8章の1
結局和栗さんの家に訪問は後日になった。
良の予定が合わなかったのと、突然和栗さんが仕事が入ったと言って帰ってしまったからだ。……特に家族からの電話とかなかったのに、仕事が入ったってどうやって分かったんだろう。いや、そもそも中学生なのに仕事って何?
「和栗さんって、不思議っ子だなぁ」
いきなり仕事が入ったり、呪文を唱えたり、変なものが見えたり……まるでアニメの魔女っ子や美少女戦士みたいだ。妖怪がこの世にいると知っていなければ、俺も引いていたかもしれない。

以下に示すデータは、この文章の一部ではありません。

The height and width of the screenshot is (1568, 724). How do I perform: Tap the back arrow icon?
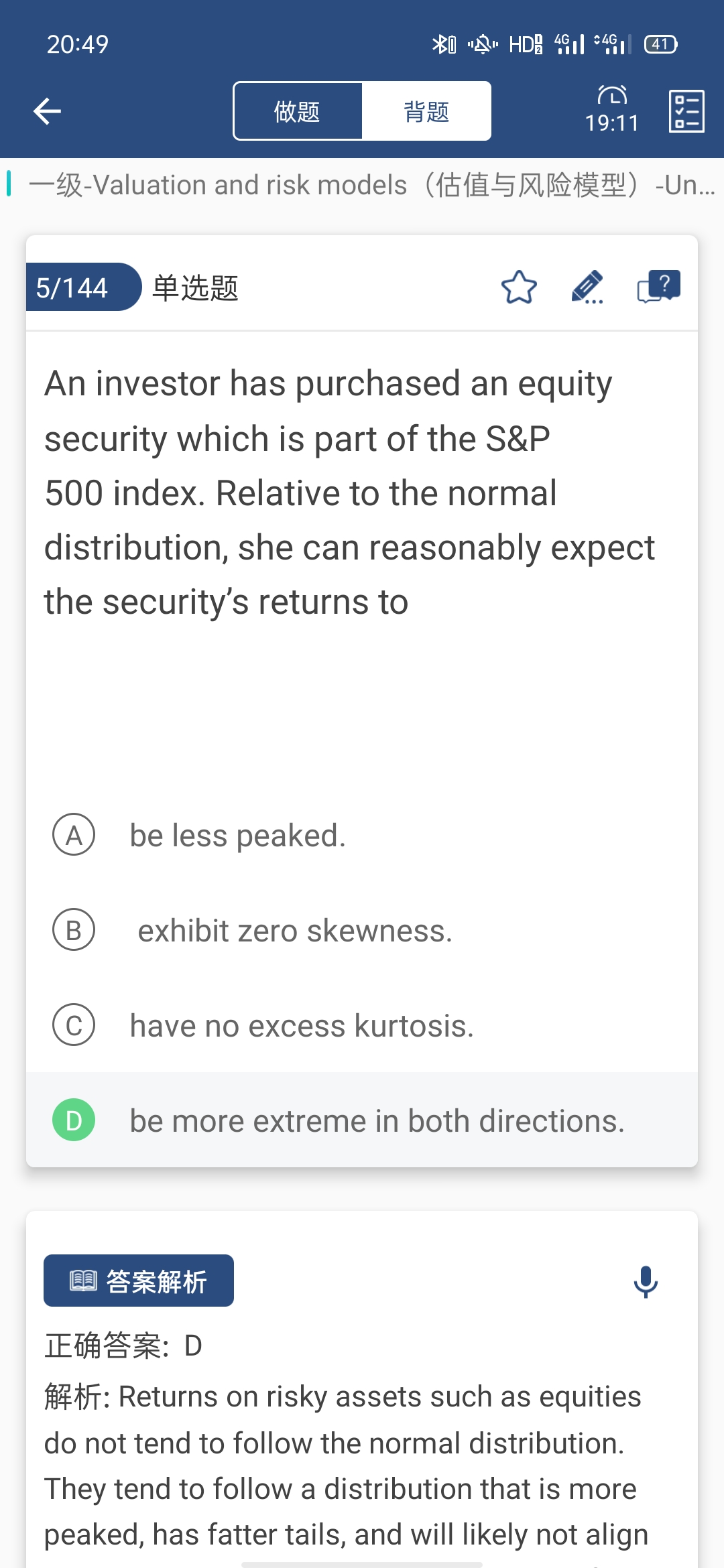point(47,111)
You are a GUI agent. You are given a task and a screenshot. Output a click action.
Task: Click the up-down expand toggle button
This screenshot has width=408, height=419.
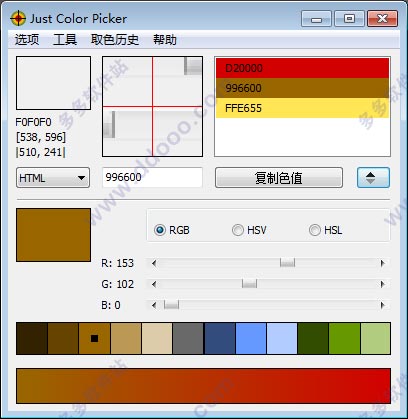(x=373, y=178)

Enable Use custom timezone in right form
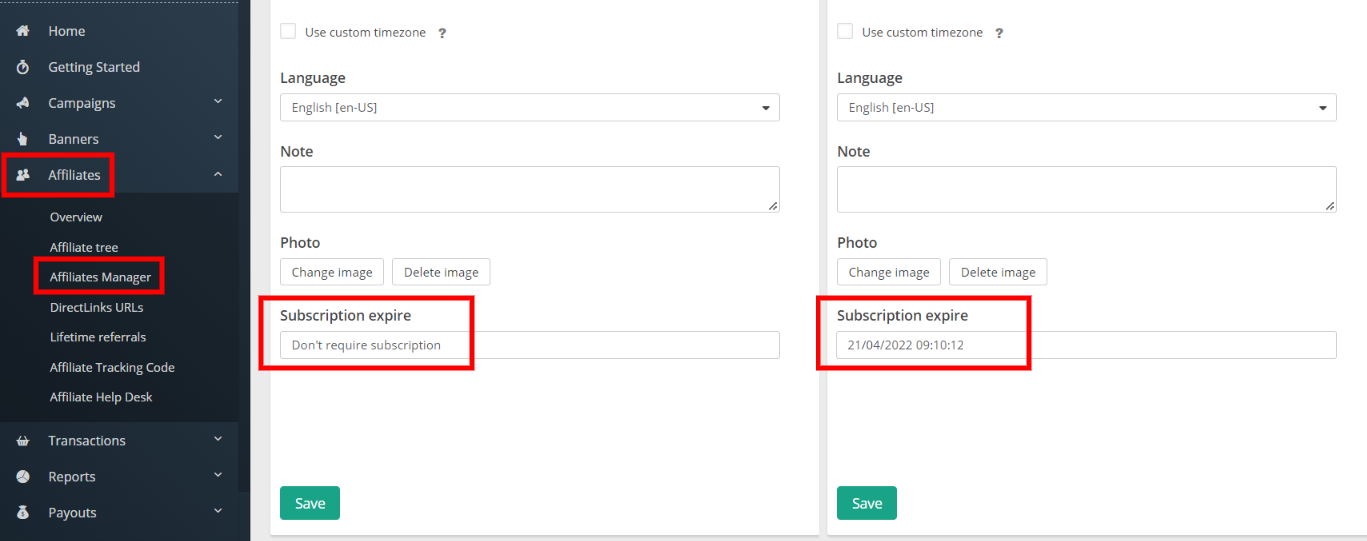tap(845, 32)
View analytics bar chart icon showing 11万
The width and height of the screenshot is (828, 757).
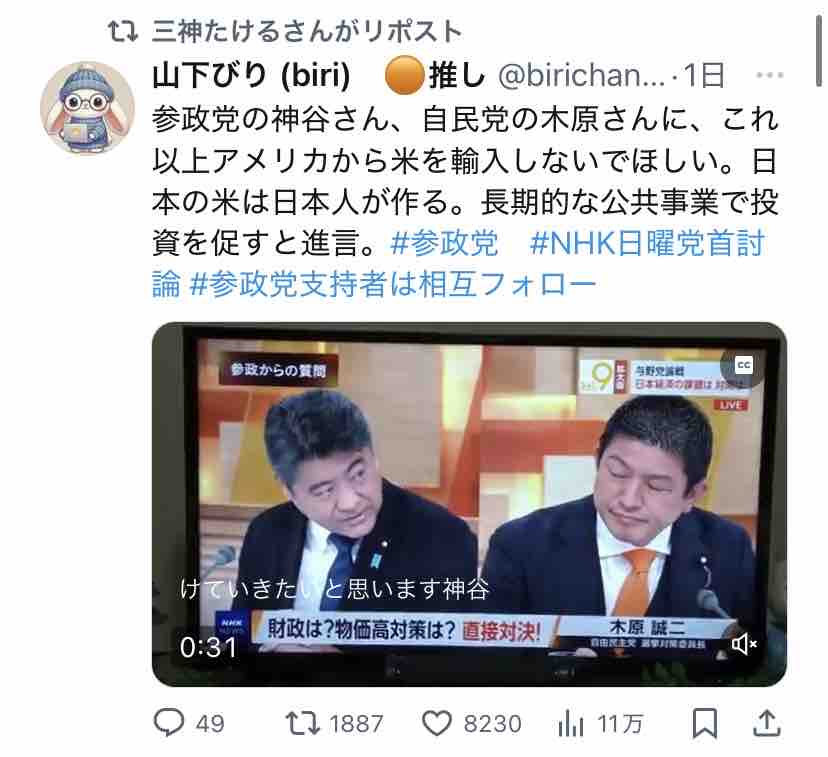point(570,723)
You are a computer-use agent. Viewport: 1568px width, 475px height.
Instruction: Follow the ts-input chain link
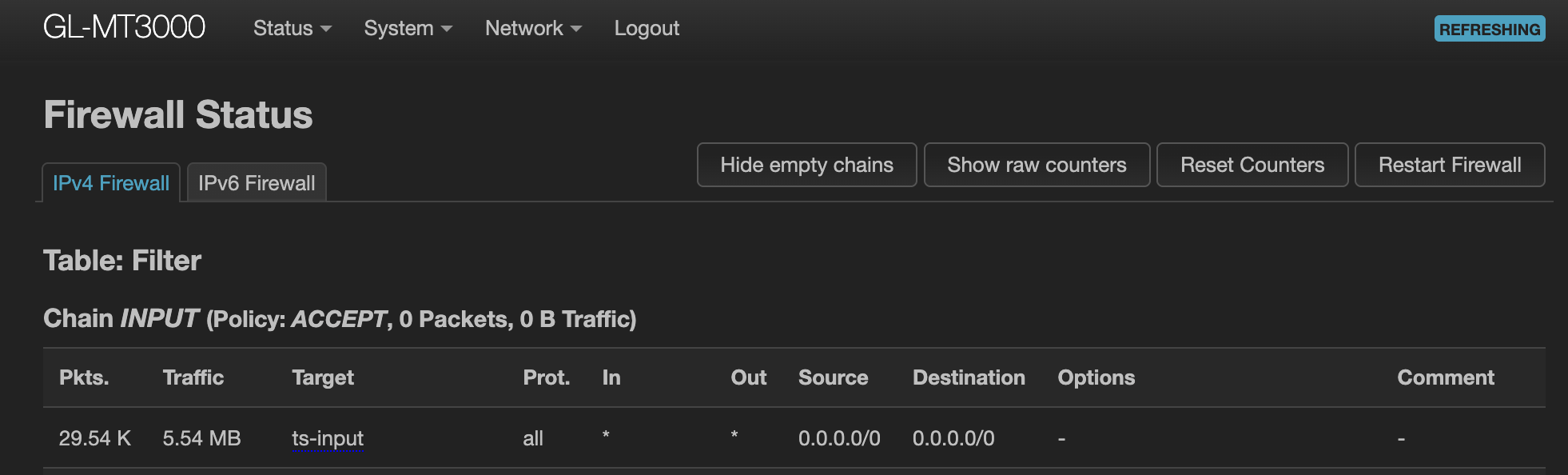328,438
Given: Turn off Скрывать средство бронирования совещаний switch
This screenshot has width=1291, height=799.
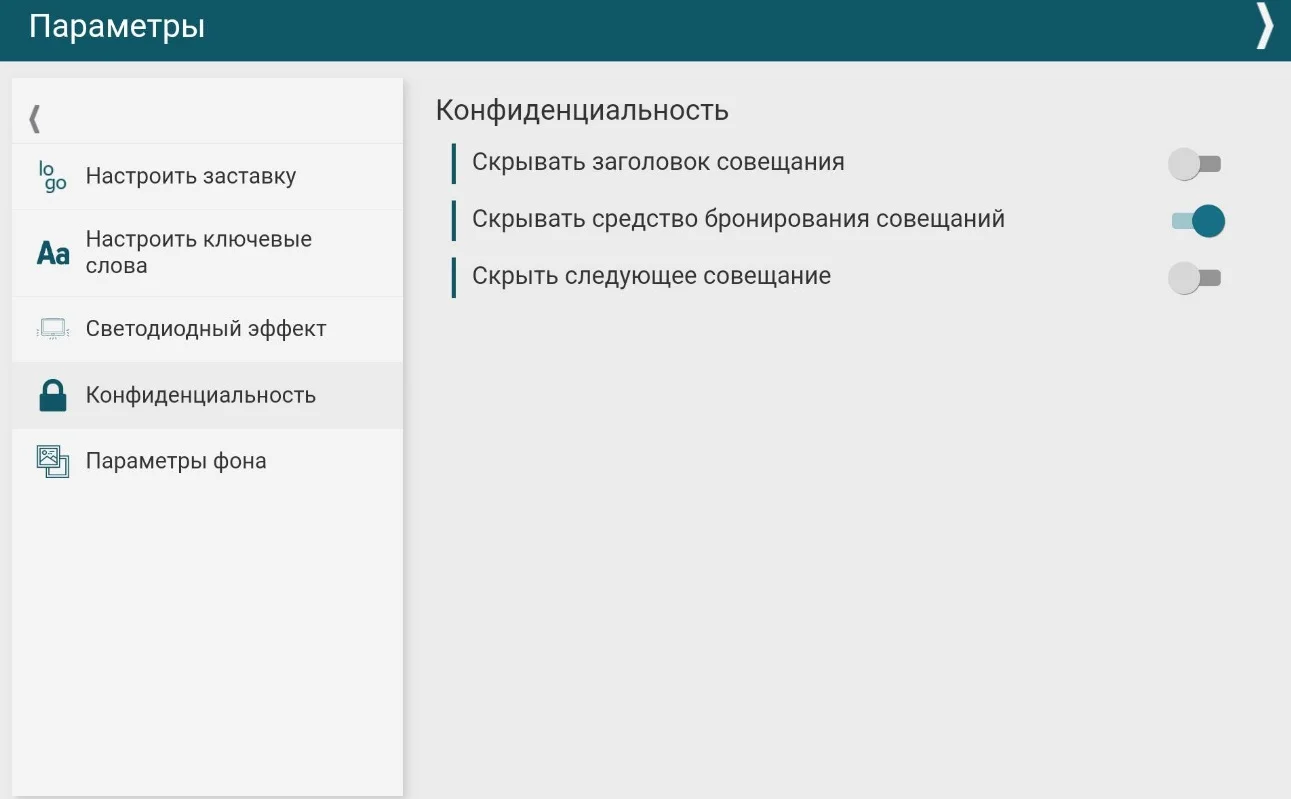Looking at the screenshot, I should [x=1197, y=221].
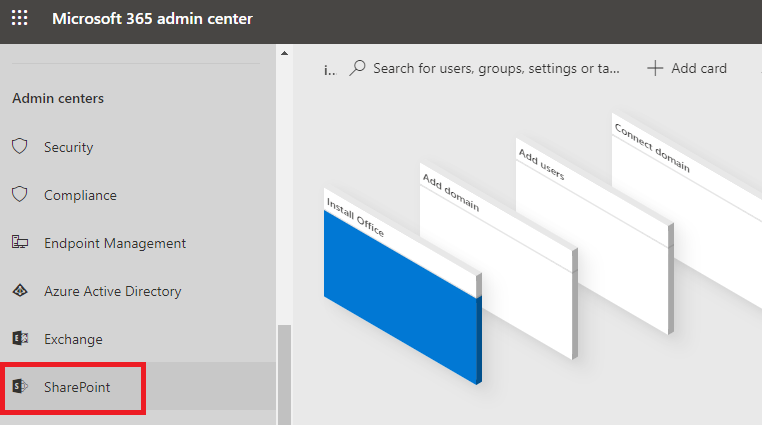Image resolution: width=762 pixels, height=425 pixels.
Task: Click the Exchange icon in sidebar
Action: [x=19, y=339]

そう考えると、妖怪の存在を知らなくても普通につき合える相田さんとか良って凄い心の広い人間だ。
「にゃー」
「……ん?」
和栗さんから情報を貰わない限りとりあえず、やることもない俺は、家へと向かっていた。その途中で猫の鳴き声が聞こえ足を止める。
見渡すと、公園の方で黒猫が鳴いていた。黄色い目が俺をじっと見ていた。野良猫だろうか。
「俺、何も持ってないよ」
きっとお腹をすかせているに違いない。そう思った俺は苦笑いしながら声をかける。人慣れしているようで一向に逃げ出す様子はない。
「にゃー」
「にゃーって言われてもなぁ」
猫の目は、何かよこせと訴えている。俺は猫に招かれるまま近寄った。
「本当に何もやれないんだぞ」
「おにゃかすいたにゃ」
「うう。それは分かったけど――」
つうっと背中を冷たい汗が流れた。……妖怪エンカウント率高すぎませんか?
十年以上人間やってきたが、妖怪に出会う様になったのはここ最近からだ。それなのにこの頻度。和栗さんじゃないけど、本気で呪われているかもしれない。
俺が後ずさると、猫はにたりと笑った。
不思議の国のアリスのチェシャネコを思い出す。でもチェシャネコは黒くはない。
俺はイクさんの言葉を思い出し、それに従った。いわゆるとんずらだ。
「待つにゃ」
そんなの嫌に決まっている。お腹が空いたと言って、にやりと笑う猫なんて、絶対危険だ。わき目もすらずに、俺は走った。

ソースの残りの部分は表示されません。